| Extracted data |
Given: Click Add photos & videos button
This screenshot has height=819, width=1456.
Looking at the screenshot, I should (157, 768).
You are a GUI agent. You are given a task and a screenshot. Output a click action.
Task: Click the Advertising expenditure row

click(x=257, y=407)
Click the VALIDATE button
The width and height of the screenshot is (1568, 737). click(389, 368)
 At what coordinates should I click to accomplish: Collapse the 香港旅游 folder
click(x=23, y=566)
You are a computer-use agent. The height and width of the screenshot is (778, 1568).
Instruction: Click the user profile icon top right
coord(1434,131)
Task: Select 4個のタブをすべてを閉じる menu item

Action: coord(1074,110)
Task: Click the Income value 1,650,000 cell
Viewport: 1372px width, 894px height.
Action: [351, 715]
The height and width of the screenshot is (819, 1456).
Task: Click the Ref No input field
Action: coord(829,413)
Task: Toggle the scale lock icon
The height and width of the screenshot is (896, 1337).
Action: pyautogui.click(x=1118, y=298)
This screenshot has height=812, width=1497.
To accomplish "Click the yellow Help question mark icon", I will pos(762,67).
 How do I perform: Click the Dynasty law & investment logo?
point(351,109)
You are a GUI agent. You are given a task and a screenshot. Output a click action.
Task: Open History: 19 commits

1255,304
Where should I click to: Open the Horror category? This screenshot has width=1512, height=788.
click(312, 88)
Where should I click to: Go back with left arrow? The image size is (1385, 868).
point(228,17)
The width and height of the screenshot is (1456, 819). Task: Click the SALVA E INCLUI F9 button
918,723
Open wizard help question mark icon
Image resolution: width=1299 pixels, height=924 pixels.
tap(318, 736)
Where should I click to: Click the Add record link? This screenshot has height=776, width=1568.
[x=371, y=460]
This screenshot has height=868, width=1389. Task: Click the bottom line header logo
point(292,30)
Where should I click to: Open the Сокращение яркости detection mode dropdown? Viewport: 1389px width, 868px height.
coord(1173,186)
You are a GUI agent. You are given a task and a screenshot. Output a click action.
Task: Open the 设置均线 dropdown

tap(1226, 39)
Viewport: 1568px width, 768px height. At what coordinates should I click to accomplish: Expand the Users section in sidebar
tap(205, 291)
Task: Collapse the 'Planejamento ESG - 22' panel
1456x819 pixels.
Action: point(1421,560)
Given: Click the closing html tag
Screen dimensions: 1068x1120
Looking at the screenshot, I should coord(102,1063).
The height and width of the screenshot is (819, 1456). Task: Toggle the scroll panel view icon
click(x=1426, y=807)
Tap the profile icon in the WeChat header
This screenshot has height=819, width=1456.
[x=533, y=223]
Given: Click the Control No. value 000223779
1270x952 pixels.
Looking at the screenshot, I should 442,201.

| Aim of the task |
The response is the exact set of lines from the one holding "Given: Click the Control No. value 000223779" through the last line of the material.

| Task solution |
Given: Click the Control No. value 000223779
1270x952 pixels.
Looking at the screenshot, I should 442,201.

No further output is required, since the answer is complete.